I'm in the process of writing a custom NAND driver for the CW flash programmer, for use on our custom MPC8308 board. We do not have a NOR flash on the board, just the NAND (ST/Numonyx NAND512W). I've written a custom target init file for our board that sets up CS0 for NAND flash, and also have a custom JTAG init file (since NAND currently doesn't contain the init word data, it's blank). The NAND driver runs properly on the RDB, at least for reading out the IDENTIFY codes from the Samsung NAND chip, so I know the driver is capable of running properly.

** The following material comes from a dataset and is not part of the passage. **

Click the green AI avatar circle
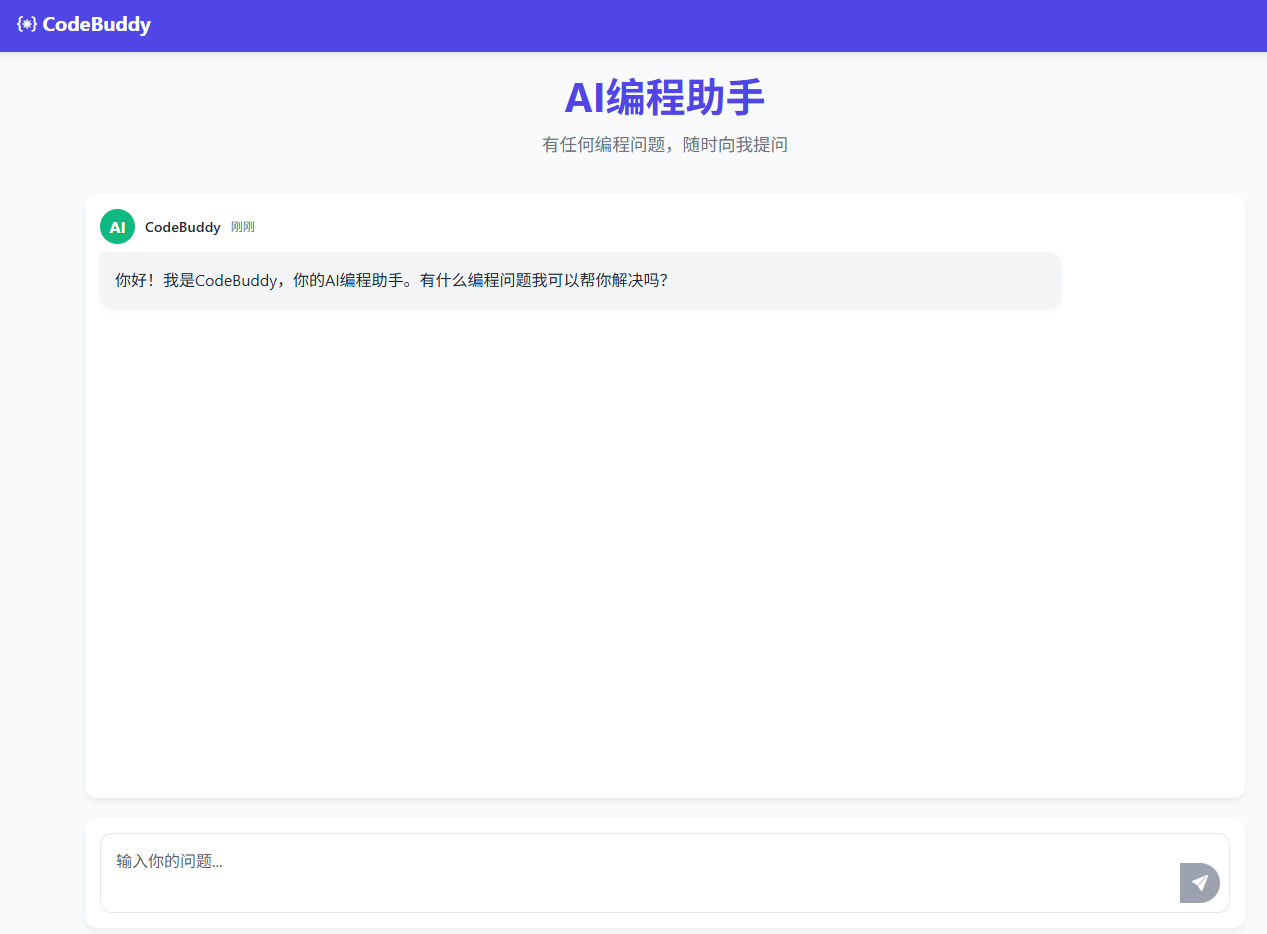The image size is (1267, 934). coord(117,227)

So, I download our custom driver to the custom board in CW 8.8 and start debugging. Problem is, the driver is not functioning. The FCM doesn't budge, the OP field in FMR never resets to 0, and the driver just times out. I can reproduce the fault on the RDB if I use a JTAG initialization file with it that specifies a NAND boot source (invalid for the RDB).
Am I missing something? Why would the FCM simply not function, when the exact same code, just with a different target init file (RDB-specific), runs fine on the RDB? The only stuff I changed in the target init file is making CS0 a NAND device, with CS1 and CS2 unconfigured.

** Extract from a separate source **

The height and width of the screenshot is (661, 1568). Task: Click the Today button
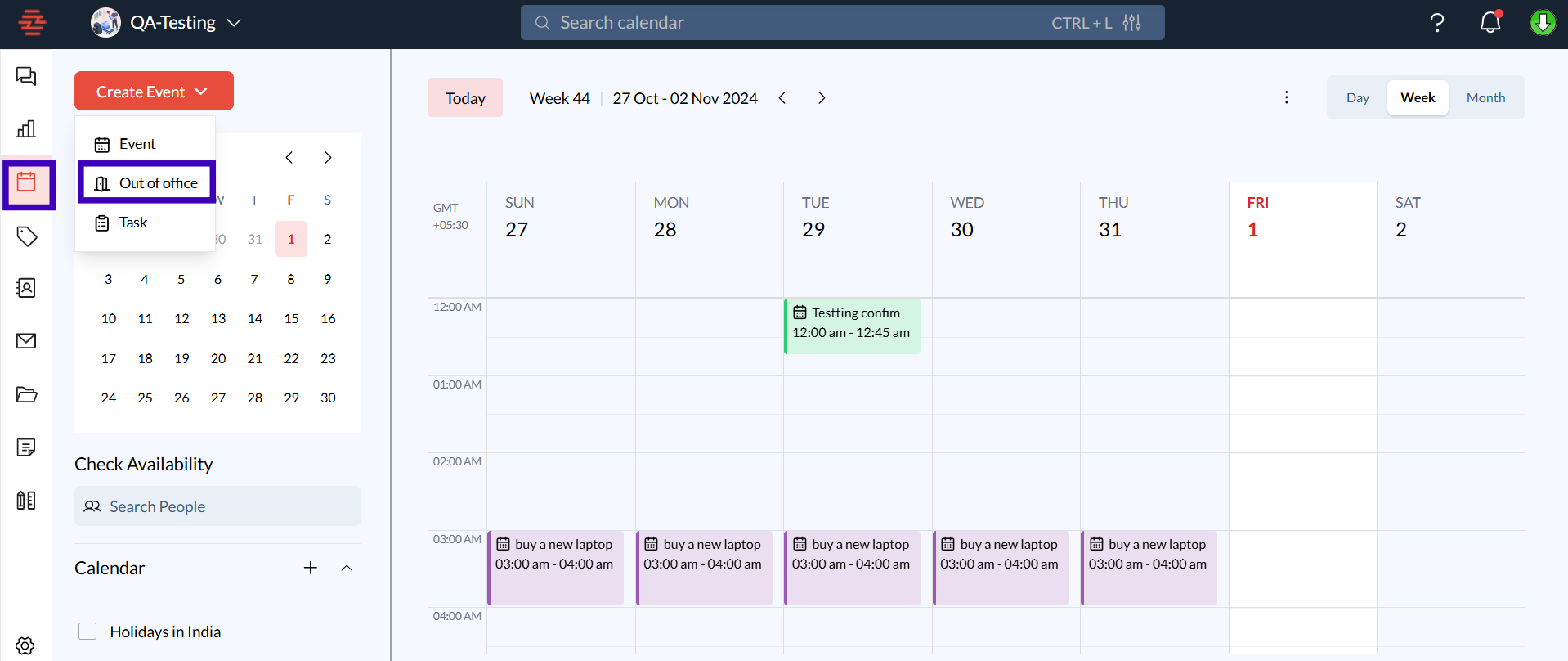465,98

Any clues would be useful, thanks.
已解决! 转到解答。
It turns out, we had the data bus flipped (or rather, not flipped) when connected to the NAND device. (Why in the hell Motorola chose to designate the most-significant bit as 0, I will never understand.) This appears to hang up the FCM when it tries to boot from the NAND. Eight cuts and eight jumps later, the NAND responds, and we have U-Boot. So, there you go.

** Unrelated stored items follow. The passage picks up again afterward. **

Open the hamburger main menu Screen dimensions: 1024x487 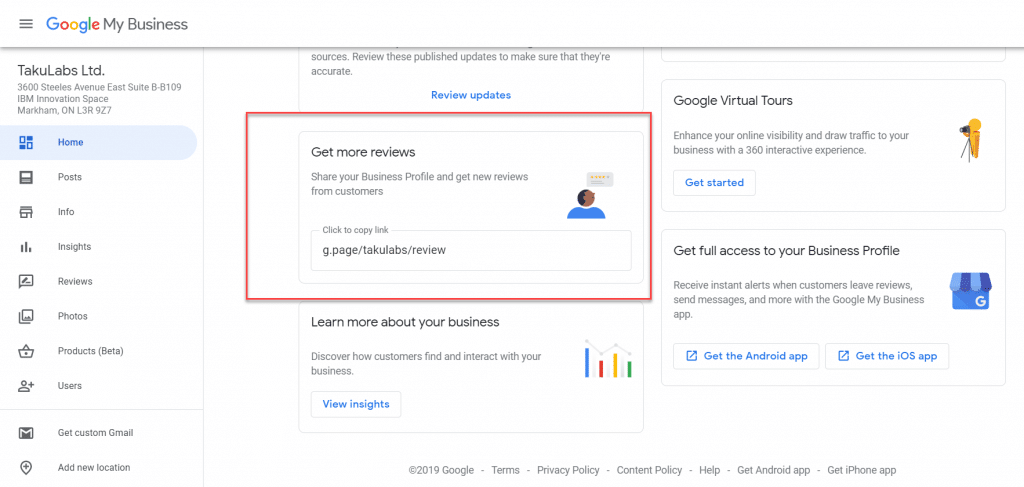[25, 24]
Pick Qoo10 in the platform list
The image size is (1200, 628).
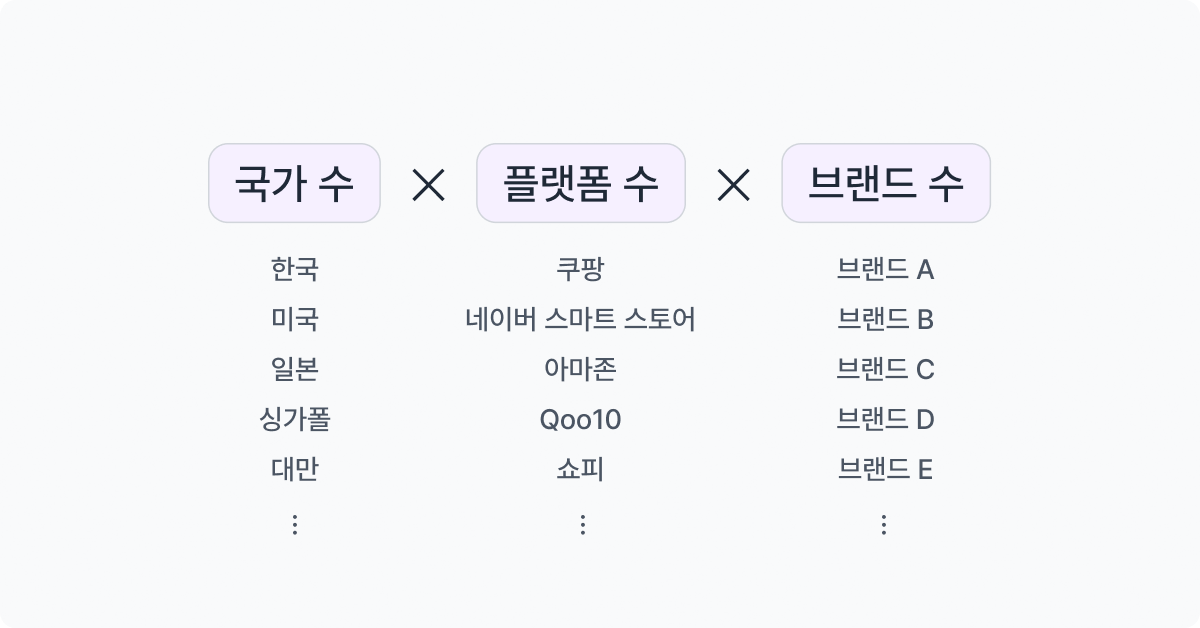point(581,420)
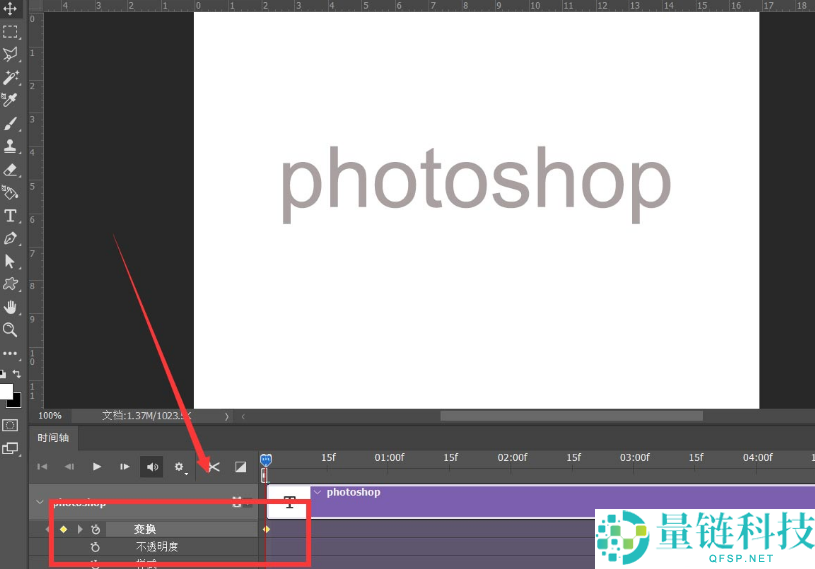Image resolution: width=815 pixels, height=569 pixels.
Task: Toggle stopwatch for 变换 keyframes
Action: tap(96, 529)
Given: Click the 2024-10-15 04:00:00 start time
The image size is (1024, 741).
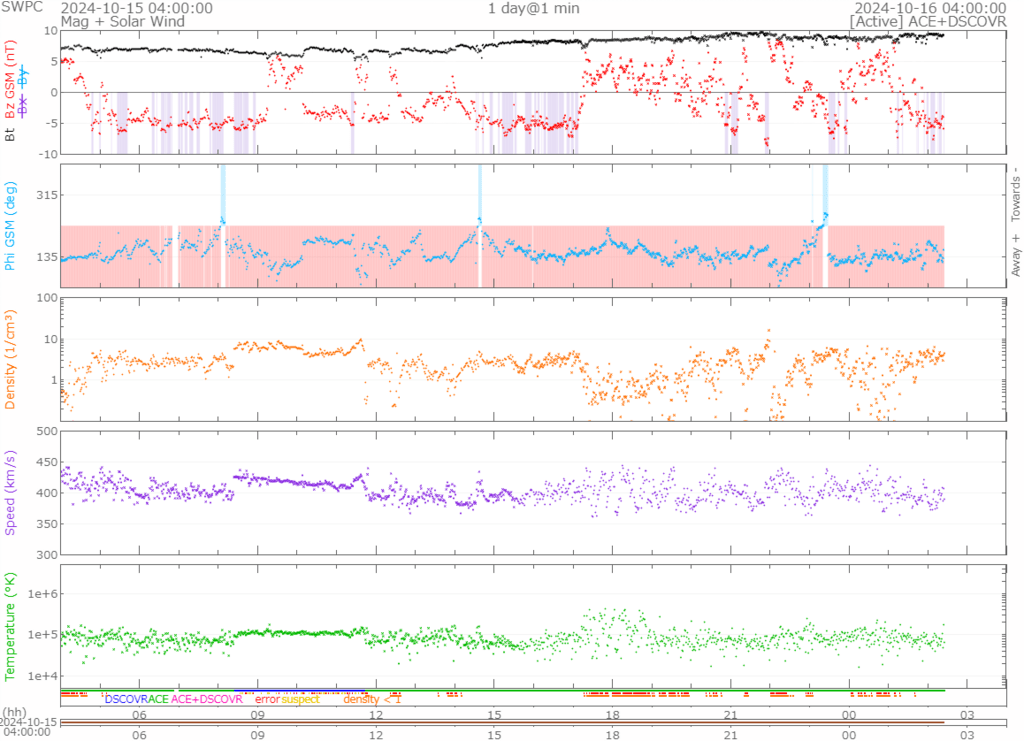Looking at the screenshot, I should click(136, 8).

It turns out, we had the data bus flipped (or rather, not flipped) when connected to the NAND device. (Why in the hell Motorola chose to designate the most-significant bit as 0, I will never understand.) This appears to hang up the FCM when it tries to boot from the NAND. Eight cuts and eight jumps later, the NAND responds, and we have U-Boot. So, there you go.
> (Why in the hell Motorola chose to designate the most-significant bit as 0, I will never understand.)
Then you haven't been reading this forum much. Understand the following (-:
http://upload.wikimedia.org/wikipedia/commons/6/6a/IBM360-65-1.corestore.jpg
That is an IBM Computer front panel from 1966 or so. The switches and lights are sensibly numbered in normal reading order - from left to right. Obviously designed by the Marketing Department and not by Engineers...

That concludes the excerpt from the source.